Health Care

July 15, 2013

FDA permits marketing of first brain wave test to help assess children and teens for ADHD

The U.S. Food and Drug Administration Monday allowed marketing of the first medical device based on brain function to help assess attention-deficit/hyperactivity disorder in children and adolescents 6 to 17 years old.

The U.S. Food and Drug Administration Monday allowed marketing of the first medical device based on brain function to help assess attention-deficit/hyperactivity disorder in children and adolescents 6 to 17 years old.

When used as part of a complete medical and psychological examination, the device can help confirm an ADHD diagnosis or a clinician’s decision that further diagnostic testing should focus on ADHD.

The device, the Neuropsychiatric EEG-Based Assessment Aid System, is based on electroencephalogram technology, which records different kinds of electrical impulses given off by neurons in the brain and the number of times the impulses are given off each second.

The NEBA System is a 15- to 20-minute non-invasive test that calculates the ratio of two standard brain wave frequencies, known as theta and beta waves. The theta/beta ratio has been shown to be higher in children and adolescents with ADHD than in children without it.

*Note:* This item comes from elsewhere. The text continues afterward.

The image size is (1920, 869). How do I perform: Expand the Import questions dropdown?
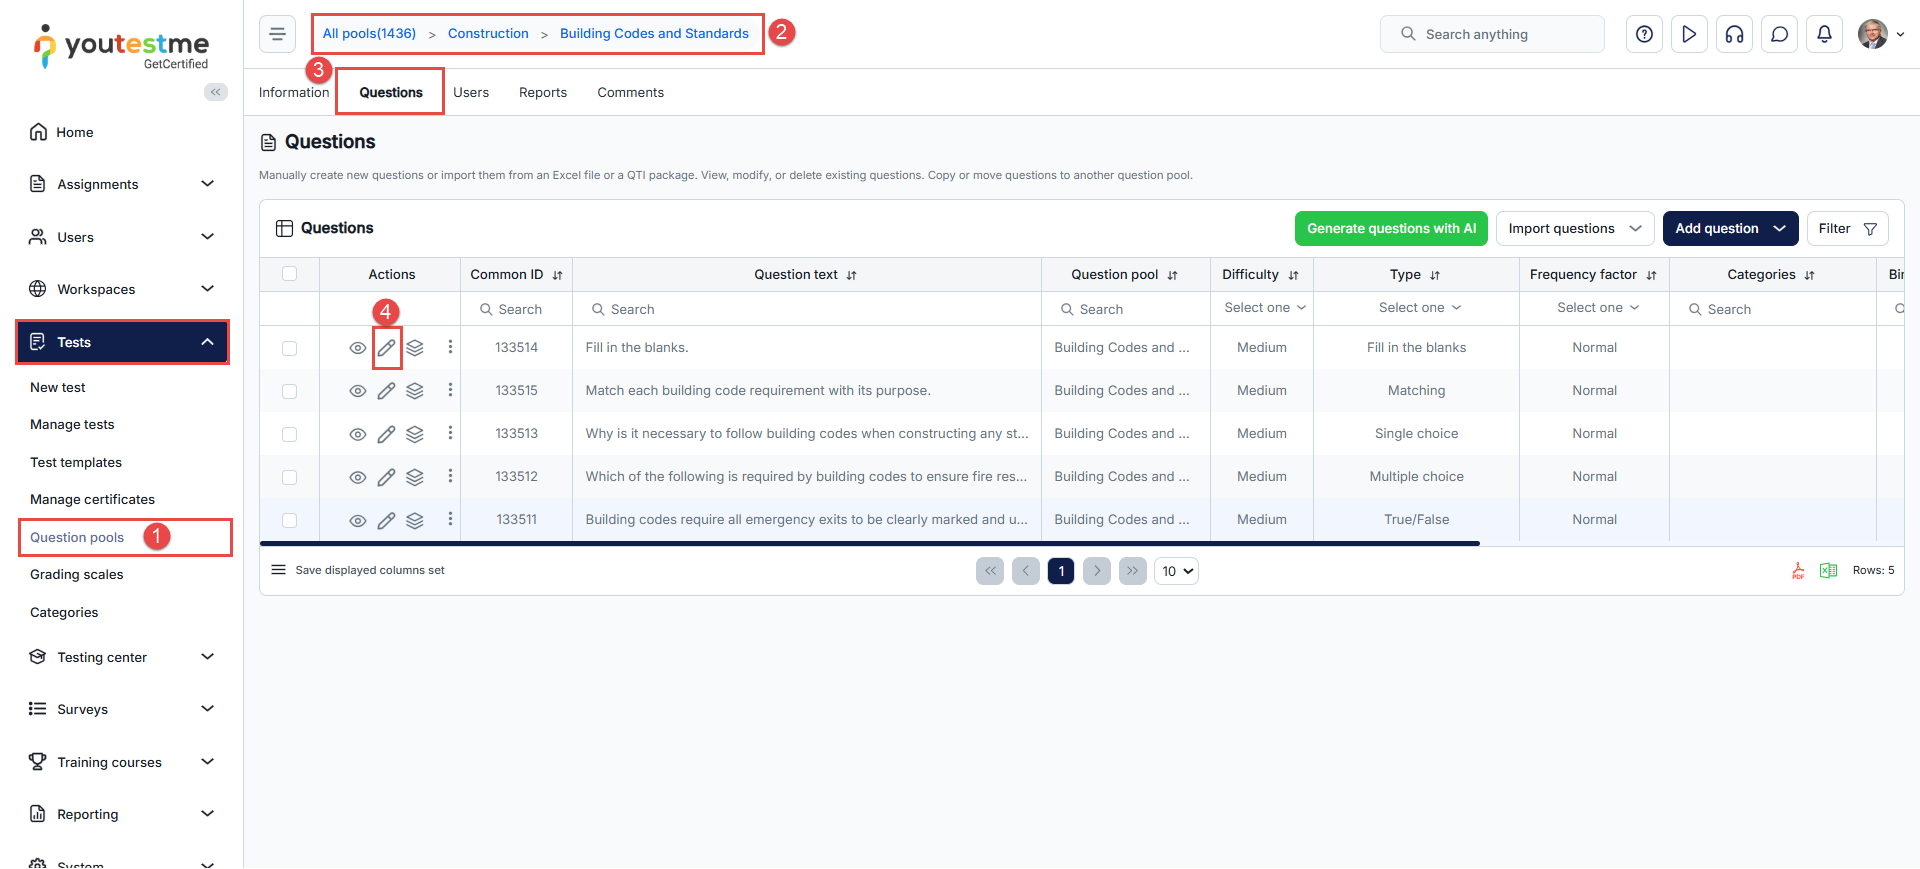(x=1574, y=228)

“Diagnosing ADHD is a multistep process based on a complete medical and psychiatric exam,” said Christy Foreman, director of the Office of Device Evaluation at the FDA’s Center for Devices and Radiological Health. “The NEBA System along with other clinical information may help health care providers more accurately determine if ADHD is the cause of a behavioral problem.”

ADHD is one of the most common neurobehavioral disorders in childhood. According to the American Psychiatric Association, nine percent of U.S. adolescents have ADHD and the average age of diagnosis is 7 years old. Children with ADHD have difficulty with attention, hyperactivity, impulsivity and behavioral problems.

NEBA Health of Augusta, Ga., manufactures the NEBA System.